Leo Namen started climbing mountains as a teenager in Colombia, and has summited many peaks over the years. In 2002 he and his family moved to Edmonton, where Leo continued to hone his climbing skills in the beautiful Canadian Rockies.
In March 2018, Leo summited Pico de Orizaba, the highest peak in Mexico, and used the climb to raise funds for orphans in the city of Orizaba. During the climb, he experienced some chest pain — a foreshadowing of what was to come.
A devastating diagnosis
A month later and back in Edmonton, Leo was at the gym – part of his regime at 48 to stay fit and healthy for climbing. But during that workout, Leo felt unbearable chest pain.
He was rushed to hospital. It was a heart attack.
Leo being attended to in the hospital after his heart attack
Leo’s right coronary artery was 100% blocked. He had a stent inserted and spent a week in hospital. While his body was on the mend, the experience left him devastated emotionally and mentally. The thought of never being able to climb was tearing away at him.
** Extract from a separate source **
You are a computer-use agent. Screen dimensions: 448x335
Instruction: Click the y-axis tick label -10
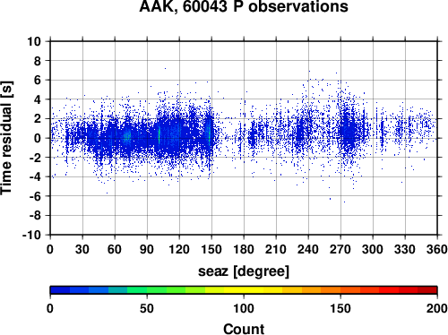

With support from family, friends and fellow survivors in Heart & Stroke’s Community of Survivors private Facebook group, Leo began to regain hope that he could once again enjoy a full and active life. And then he got motivated to reach stunning new heights!
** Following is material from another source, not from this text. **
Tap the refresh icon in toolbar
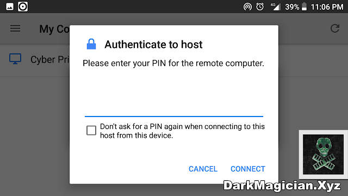 click(x=335, y=28)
On his 50th birthday Leo will attempt to summit Mount Everest.
He is now in full training mode to prepare for the ascent in May 2020. If successful, Leo would make history as the first Canadian heart attack survivor to scale the world’s highest peak.
Leo is determined to use his climb to make a real difference. He is inspiring other survivors by sharing his story, and he’s asking Canadians to support his climb. He aims to raise $500,000 in support of Heart & Stroke research.
Leo has set up a Heart & Stroke My Own Fundraiser. It’s an online platform where you can launch individual fundraising initiatives — from mountain climbing to birthday parties — and gather donations from supporters.
By raising funds for Heart & Stroke research, Leo is supporting life-saving advances like these:
- Discovery of a surgical technique to treat irregular heartbeats in 1987
- The world’s first in-utero surgery to correct a congenital heart defect, in 2009
- A 2015 breakthrough that cut the death rate from major strokes by 50%.